(PROBLEM STATEMENT):
Reproduce the records exactly.

(MATERIAL SHOWN):
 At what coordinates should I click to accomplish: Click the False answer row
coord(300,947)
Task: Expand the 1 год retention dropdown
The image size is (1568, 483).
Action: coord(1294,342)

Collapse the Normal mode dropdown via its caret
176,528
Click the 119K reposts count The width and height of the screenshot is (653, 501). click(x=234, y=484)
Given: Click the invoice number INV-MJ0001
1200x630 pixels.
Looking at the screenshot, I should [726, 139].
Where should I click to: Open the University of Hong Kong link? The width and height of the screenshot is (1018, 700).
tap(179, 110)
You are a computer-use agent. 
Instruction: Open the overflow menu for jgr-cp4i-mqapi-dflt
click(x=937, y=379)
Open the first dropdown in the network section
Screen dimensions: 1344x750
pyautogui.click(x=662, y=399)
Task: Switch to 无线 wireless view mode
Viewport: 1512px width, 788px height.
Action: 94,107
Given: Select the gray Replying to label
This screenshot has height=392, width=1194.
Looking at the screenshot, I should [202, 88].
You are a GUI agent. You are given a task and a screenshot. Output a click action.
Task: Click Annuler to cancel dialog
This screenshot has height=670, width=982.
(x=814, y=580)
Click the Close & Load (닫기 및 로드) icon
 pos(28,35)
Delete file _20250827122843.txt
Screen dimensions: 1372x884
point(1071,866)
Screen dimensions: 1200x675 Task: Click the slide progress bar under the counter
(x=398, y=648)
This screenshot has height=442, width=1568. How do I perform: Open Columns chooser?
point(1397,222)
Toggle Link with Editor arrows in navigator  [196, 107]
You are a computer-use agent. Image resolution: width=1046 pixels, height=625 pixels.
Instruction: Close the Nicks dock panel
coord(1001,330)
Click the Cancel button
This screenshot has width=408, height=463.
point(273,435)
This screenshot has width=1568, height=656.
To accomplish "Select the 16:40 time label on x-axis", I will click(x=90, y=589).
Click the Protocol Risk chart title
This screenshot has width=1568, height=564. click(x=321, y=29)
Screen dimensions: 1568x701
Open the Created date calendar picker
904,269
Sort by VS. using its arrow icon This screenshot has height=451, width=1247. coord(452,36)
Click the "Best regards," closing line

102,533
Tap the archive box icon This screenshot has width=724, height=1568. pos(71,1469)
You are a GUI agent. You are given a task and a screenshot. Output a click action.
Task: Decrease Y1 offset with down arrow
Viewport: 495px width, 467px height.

(RESPONSE):
 At what coordinates should I click to accomplish: Click the False answer row
coord(300,947)
Task: Expand the 1 год retention dropdown
The image size is (1568, 483).
Action: coord(1294,342)

Collapse the Normal mode dropdown via its caret
176,528
Click the 119K reposts count The width and height of the screenshot is (653, 501). click(x=234, y=484)
Given: Click the invoice number INV-MJ0001
1200x630 pixels.
Looking at the screenshot, I should [726, 139].
Where should I click to: Open the University of Hong Kong link? The width and height of the screenshot is (1018, 700).
tap(179, 110)
You are a computer-use agent. 
Instruction: Open the overflow menu for jgr-cp4i-mqapi-dflt
click(x=937, y=379)
Open the first dropdown in the network section
Screen dimensions: 1344x750
pyautogui.click(x=662, y=399)
Task: Switch to 无线 wireless view mode
Viewport: 1512px width, 788px height.
Action: 94,107
Given: Select the gray Replying to label
This screenshot has height=392, width=1194.
Looking at the screenshot, I should [202, 88].
You are a GUI agent. You are given a task and a screenshot. Output a click action.
Task: Click Annuler to cancel dialog
This screenshot has height=670, width=982.
(x=814, y=580)
Click the Close & Load (닫기 및 로드) icon
 pos(28,35)
Delete file _20250827122843.txt
Screen dimensions: 1372x884
point(1071,866)
Screen dimensions: 1200x675 Task: Click the slide progress bar under the counter
(x=398, y=648)
This screenshot has height=442, width=1568. How do I perform: Open Columns chooser?
point(1397,222)
Toggle Link with Editor arrows in navigator  [196, 107]
You are a computer-use agent. Image resolution: width=1046 pixels, height=625 pixels.
Instruction: Close the Nicks dock panel
coord(1001,330)
Click the Cancel button
This screenshot has width=408, height=463.
point(273,435)
This screenshot has width=1568, height=656.
To accomplish "Select the 16:40 time label on x-axis", I will click(x=90, y=589).
Click the Protocol Risk chart title
This screenshot has width=1568, height=564. click(x=321, y=29)
Screen dimensions: 1568x701
Open the Created date calendar picker
904,269
Sort by VS. using its arrow icon This screenshot has height=451, width=1247. coord(452,36)
Click the "Best regards," closing line

102,533
Tap the archive box icon This screenshot has width=724, height=1568. pos(71,1469)
You are a GUI agent. You are given a task and a screenshot. Output a click action.
Task: Decrease Y1 offset with down arrow
Viewport: 495px width, 467px height.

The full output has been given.